TASK PROMPT:
From the line with "Tap the F_B(X)" up to and including the line with "Click the large orange arrowhead", rename "highlight" to "overlay" and give only those lines back, otherwise unchanged.

**********

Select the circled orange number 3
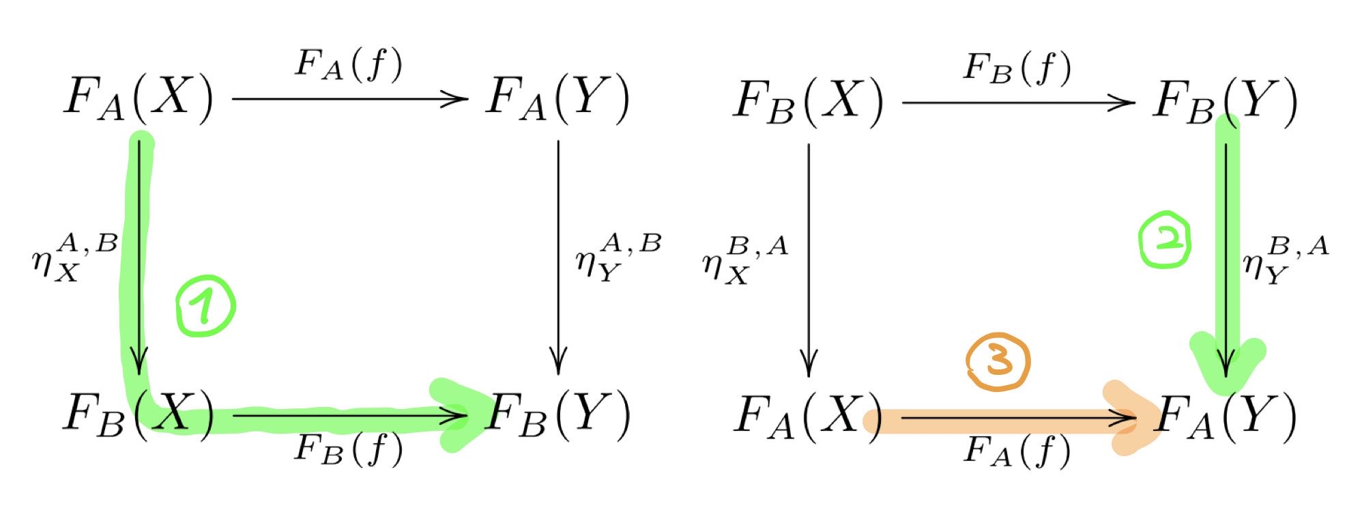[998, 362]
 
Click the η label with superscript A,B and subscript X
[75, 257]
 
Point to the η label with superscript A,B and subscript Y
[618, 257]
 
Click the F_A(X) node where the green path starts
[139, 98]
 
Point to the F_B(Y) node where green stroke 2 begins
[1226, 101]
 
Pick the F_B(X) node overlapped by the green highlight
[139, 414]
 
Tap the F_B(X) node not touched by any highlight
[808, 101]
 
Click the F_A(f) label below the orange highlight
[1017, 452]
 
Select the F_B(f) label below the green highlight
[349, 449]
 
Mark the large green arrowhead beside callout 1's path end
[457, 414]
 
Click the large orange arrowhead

**********

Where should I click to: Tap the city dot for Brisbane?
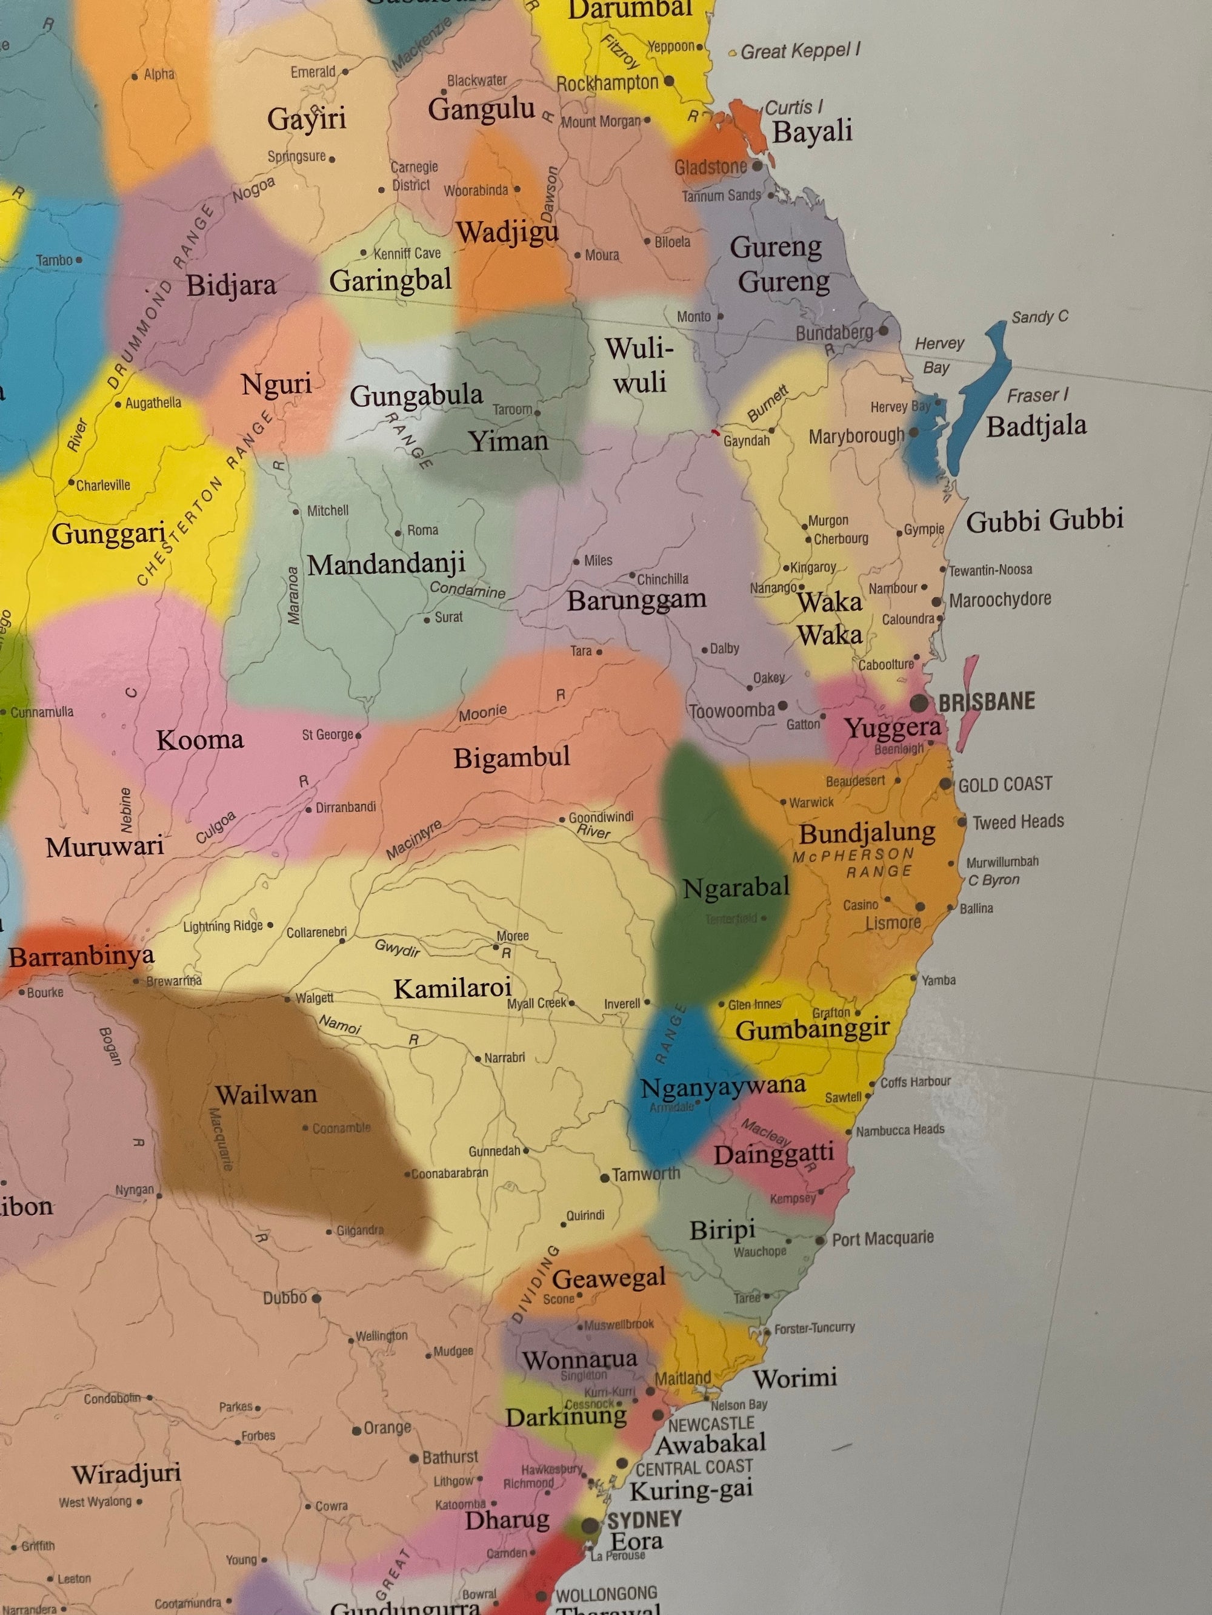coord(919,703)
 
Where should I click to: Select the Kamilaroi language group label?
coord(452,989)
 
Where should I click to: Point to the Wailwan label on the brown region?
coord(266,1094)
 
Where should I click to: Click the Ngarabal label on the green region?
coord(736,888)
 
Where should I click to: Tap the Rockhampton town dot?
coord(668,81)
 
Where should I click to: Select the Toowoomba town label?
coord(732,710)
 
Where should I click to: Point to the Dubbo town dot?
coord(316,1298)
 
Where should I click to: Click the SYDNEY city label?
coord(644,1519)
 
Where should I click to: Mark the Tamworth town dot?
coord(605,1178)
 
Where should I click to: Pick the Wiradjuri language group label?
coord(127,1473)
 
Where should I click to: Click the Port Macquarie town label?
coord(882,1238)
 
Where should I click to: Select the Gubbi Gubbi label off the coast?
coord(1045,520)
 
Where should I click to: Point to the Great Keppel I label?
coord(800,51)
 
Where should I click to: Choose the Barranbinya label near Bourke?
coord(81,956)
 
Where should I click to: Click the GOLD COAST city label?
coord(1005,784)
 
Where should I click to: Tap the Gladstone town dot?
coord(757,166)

**********

OUTPUT FOR THIS TASK:
Tap the F_B(X) node not touched by any overlay
[808, 101]
 
Click the F_A(f) label below the orange overlay
[1017, 452]
 
Select the F_B(f) label below the green overlay
[349, 449]
 
Mark the large green arrowhead beside callout 1's path end
[457, 414]
 
Click the large orange arrowhead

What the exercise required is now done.